What you will do.
Would you please output, word for word, the span of the listing below that opens on the line containing "The width and" and closes on the line containing "Viewport: 375px width, 211px height."? Include both ends and nothing more.

Record excerpts.
_ _ _

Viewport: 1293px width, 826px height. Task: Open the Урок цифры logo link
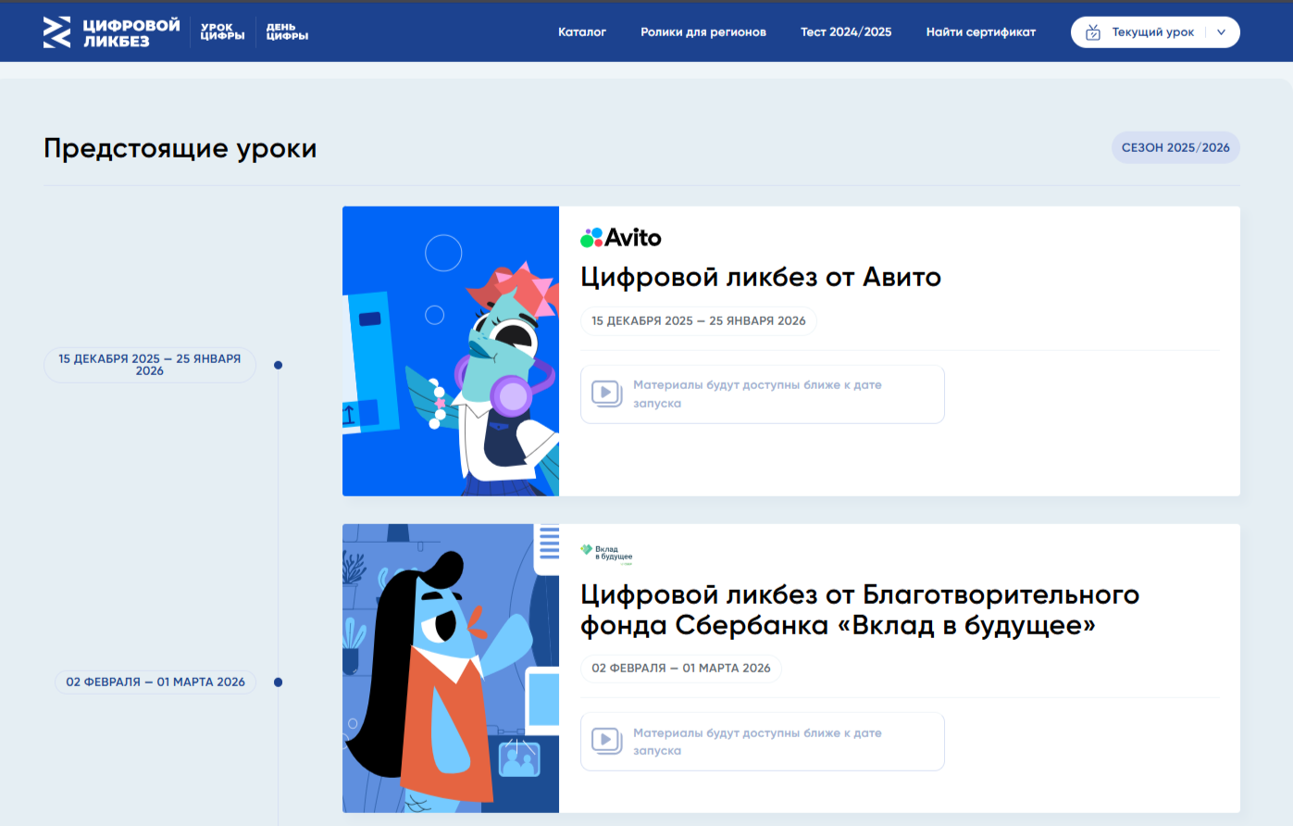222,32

_ _ _

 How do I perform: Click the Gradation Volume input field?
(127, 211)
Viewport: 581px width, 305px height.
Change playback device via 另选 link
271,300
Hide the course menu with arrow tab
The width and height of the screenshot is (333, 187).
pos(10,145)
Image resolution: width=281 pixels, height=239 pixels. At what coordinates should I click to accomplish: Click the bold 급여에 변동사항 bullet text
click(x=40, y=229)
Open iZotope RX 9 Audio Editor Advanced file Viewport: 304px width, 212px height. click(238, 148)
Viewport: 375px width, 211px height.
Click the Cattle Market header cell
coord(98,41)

_ _ _

Response to the task.
The width and height of the screenshot is (333, 187).
pos(10,145)
Image resolution: width=281 pixels, height=239 pixels. At what coordinates should I click to accomplish: Click the bold 급여에 변동사항 bullet text
click(x=40, y=229)
Open iZotope RX 9 Audio Editor Advanced file Viewport: 304px width, 212px height. click(238, 148)
Viewport: 375px width, 211px height.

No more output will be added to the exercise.